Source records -
---------------

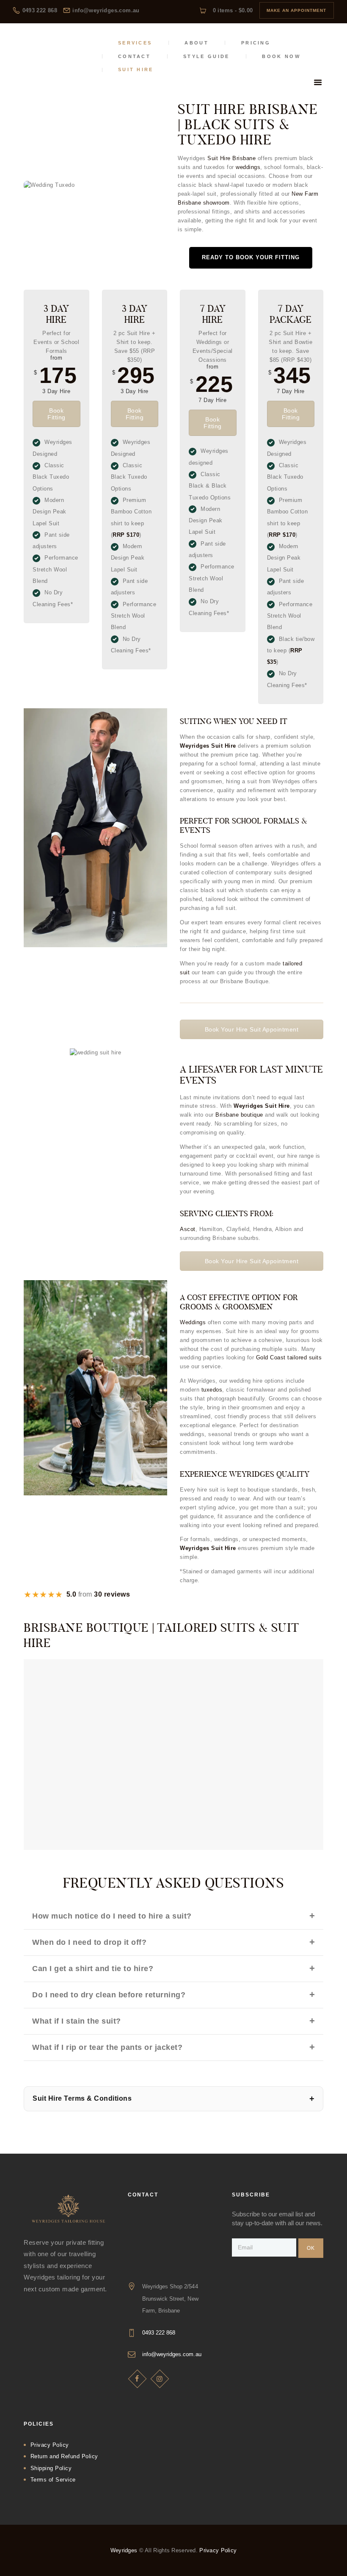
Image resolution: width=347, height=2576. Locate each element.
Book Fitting (56, 414)
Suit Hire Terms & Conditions (82, 2098)
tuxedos (212, 1389)
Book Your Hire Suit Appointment (252, 1029)
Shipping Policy (51, 2468)
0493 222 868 (158, 2332)
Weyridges (124, 2550)
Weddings (193, 1322)
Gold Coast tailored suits (289, 1357)
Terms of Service (53, 2479)
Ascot (188, 1229)
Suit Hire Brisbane (231, 158)
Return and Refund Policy (64, 2456)
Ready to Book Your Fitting (251, 257)
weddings (248, 167)
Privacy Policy (49, 2445)
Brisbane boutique (239, 1115)
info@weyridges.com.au (171, 2354)
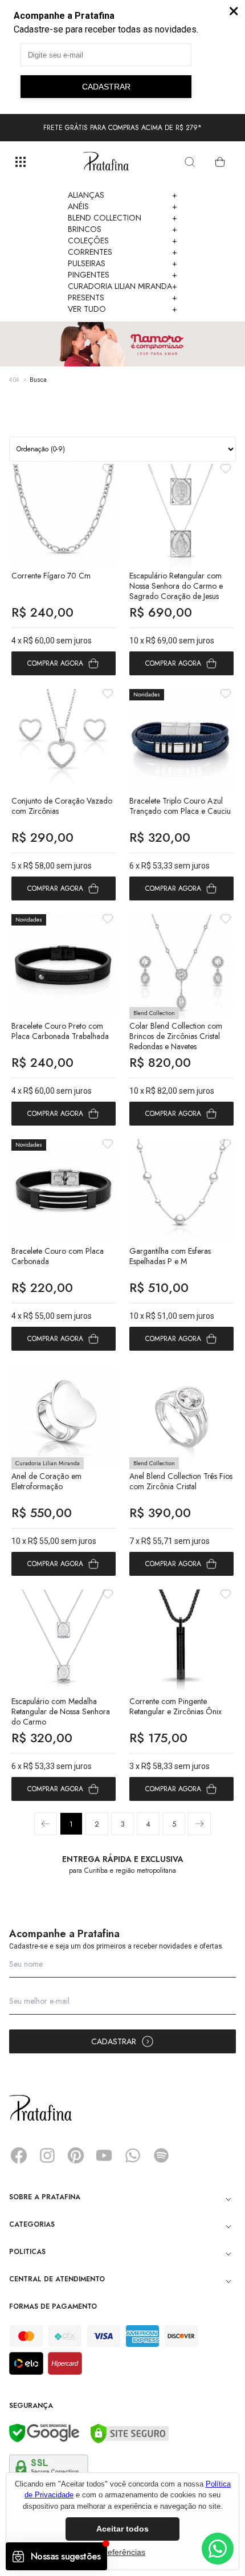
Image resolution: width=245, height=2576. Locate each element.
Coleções (122, 240)
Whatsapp (132, 2155)
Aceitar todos (122, 2528)
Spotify (161, 2155)
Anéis (122, 206)
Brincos (122, 229)
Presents (122, 297)
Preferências (122, 2552)
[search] (190, 162)
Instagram (47, 2155)
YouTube (104, 2155)
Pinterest (75, 2155)
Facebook (18, 2155)
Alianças (122, 195)
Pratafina (106, 162)
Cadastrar (113, 2041)
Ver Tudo (122, 309)
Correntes (122, 252)
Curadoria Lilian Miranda (122, 286)
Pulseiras (122, 263)
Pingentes (122, 274)
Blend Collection (122, 217)
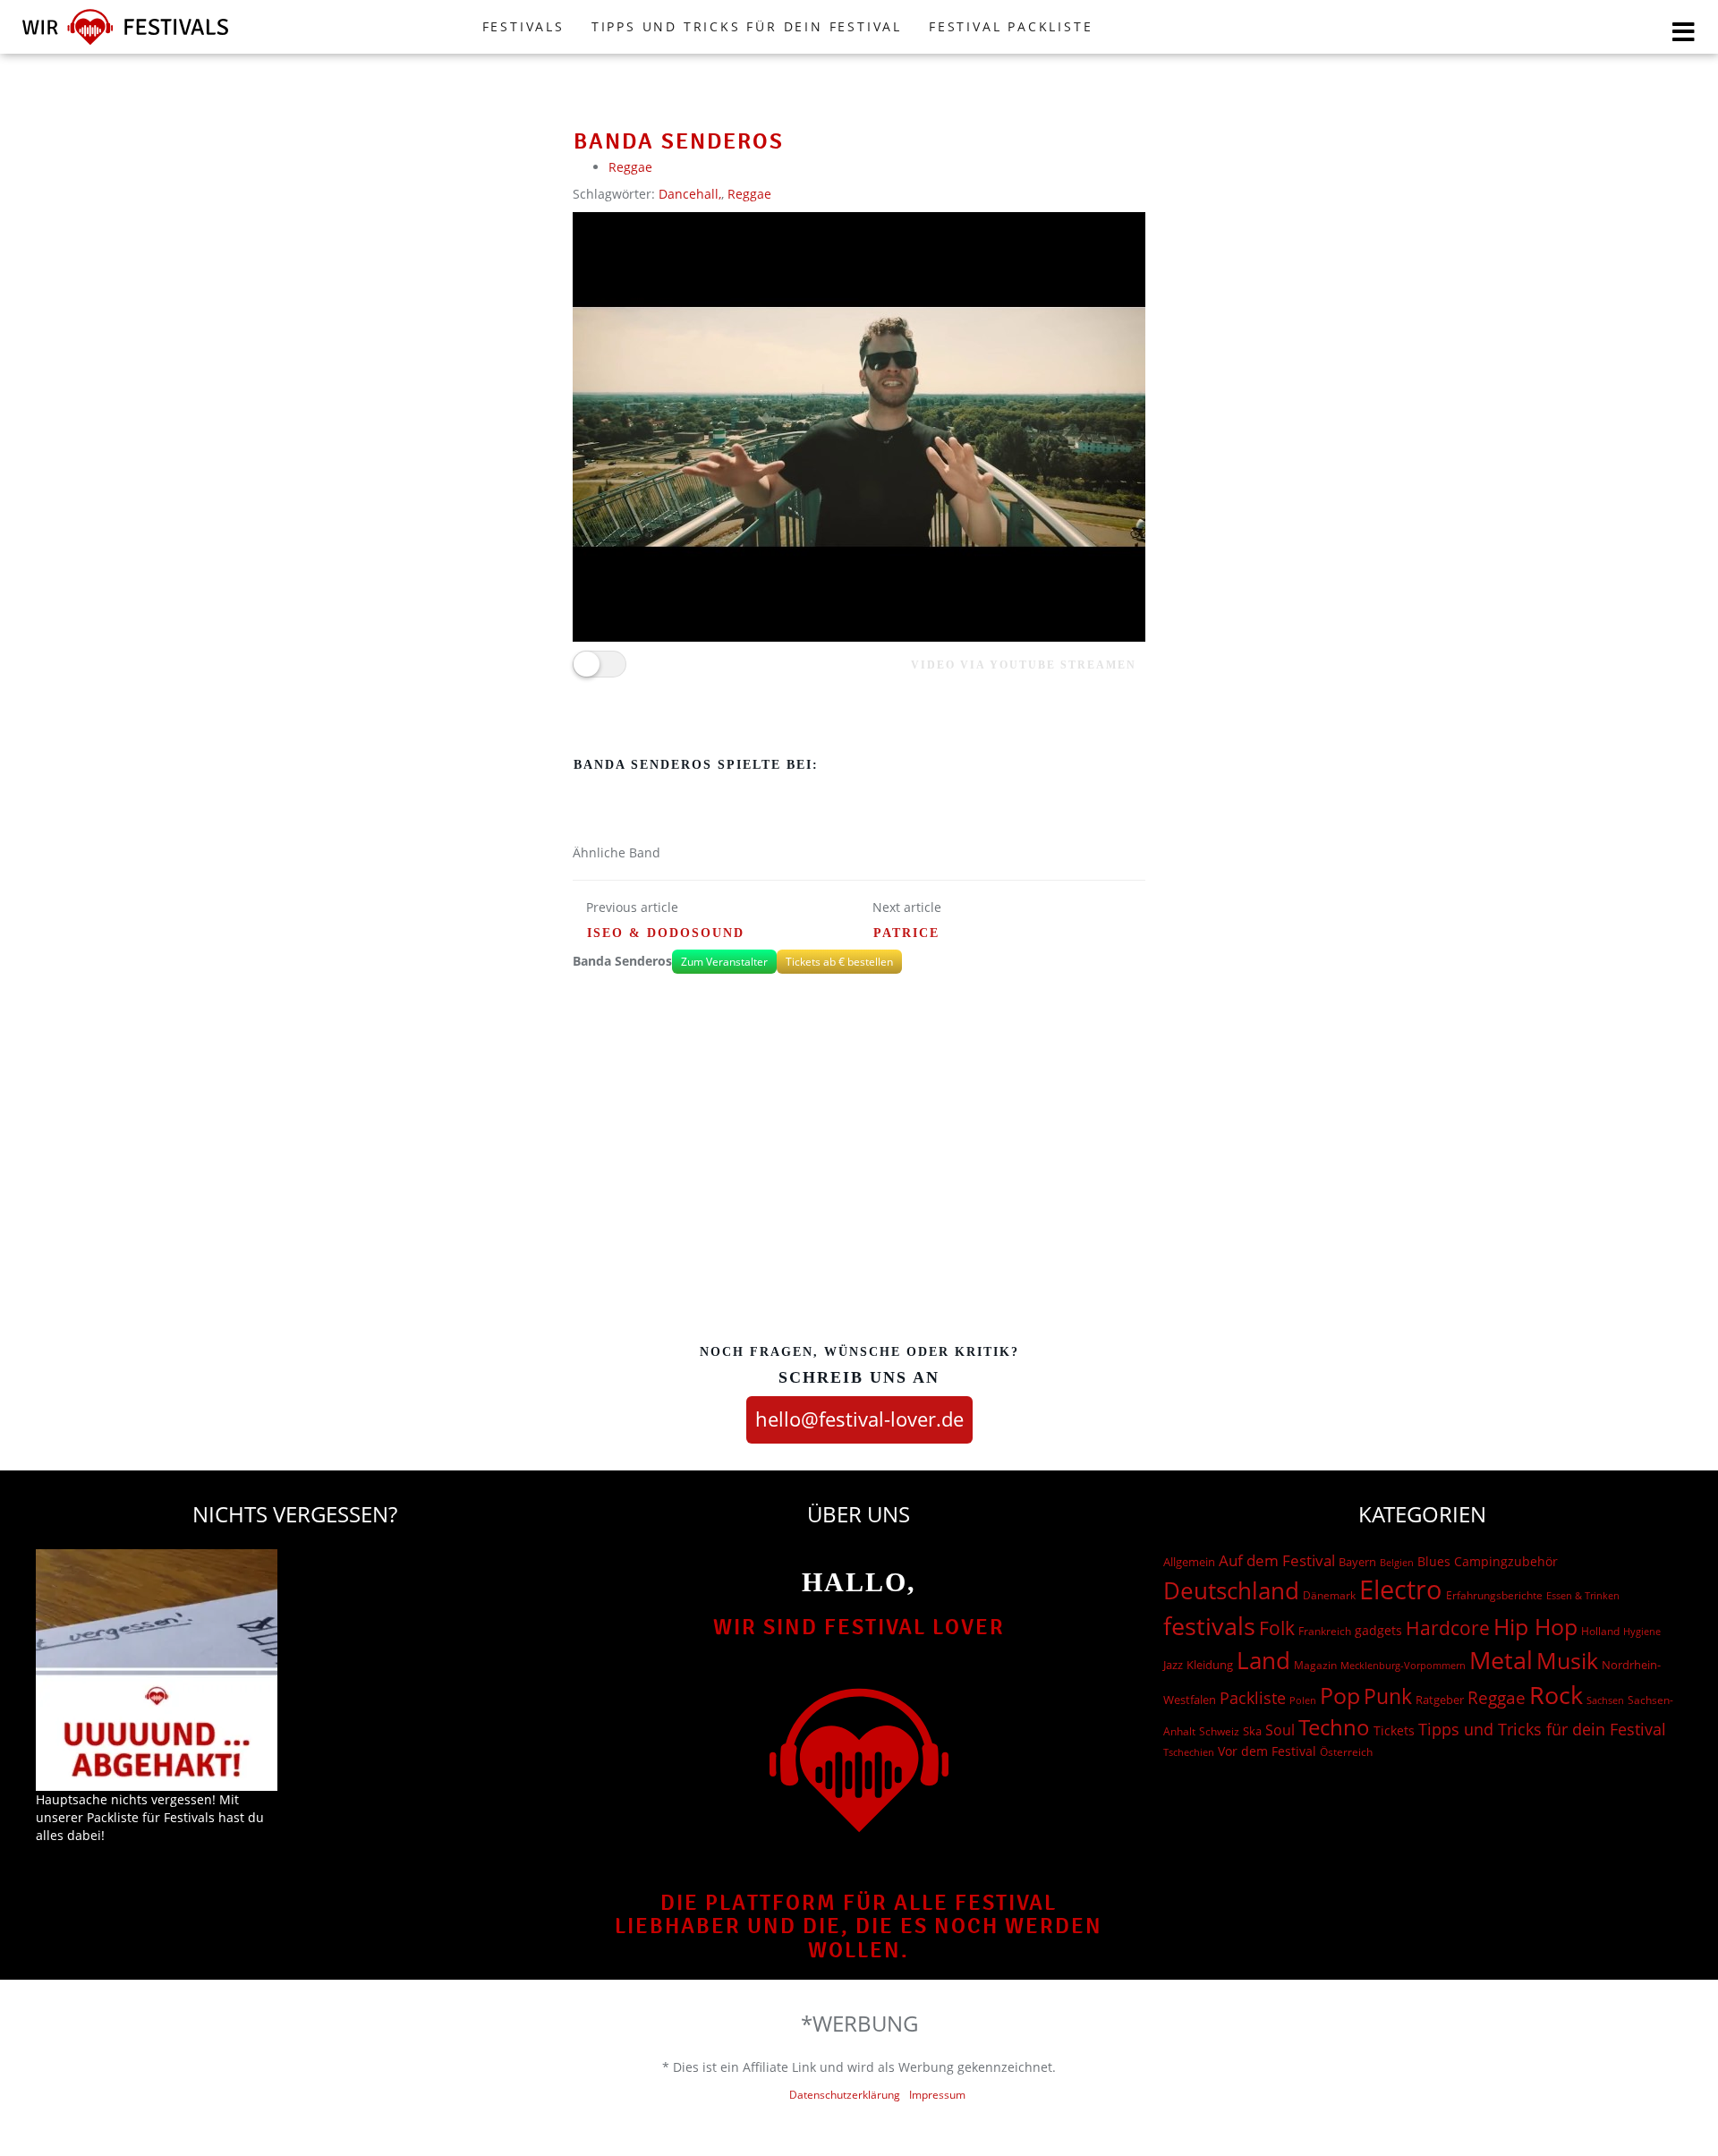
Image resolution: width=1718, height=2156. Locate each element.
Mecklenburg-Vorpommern (1403, 1665)
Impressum (937, 2094)
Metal (1501, 1659)
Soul (1280, 1730)
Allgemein (1189, 1562)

---------------

WHAT TO DO - Throughout the records above, find the lines in which the word "Fitting" appears and return them.

ANSWER BELOW -
Book Fitting (56, 414)
Ready to Book Your Fitting (251, 257)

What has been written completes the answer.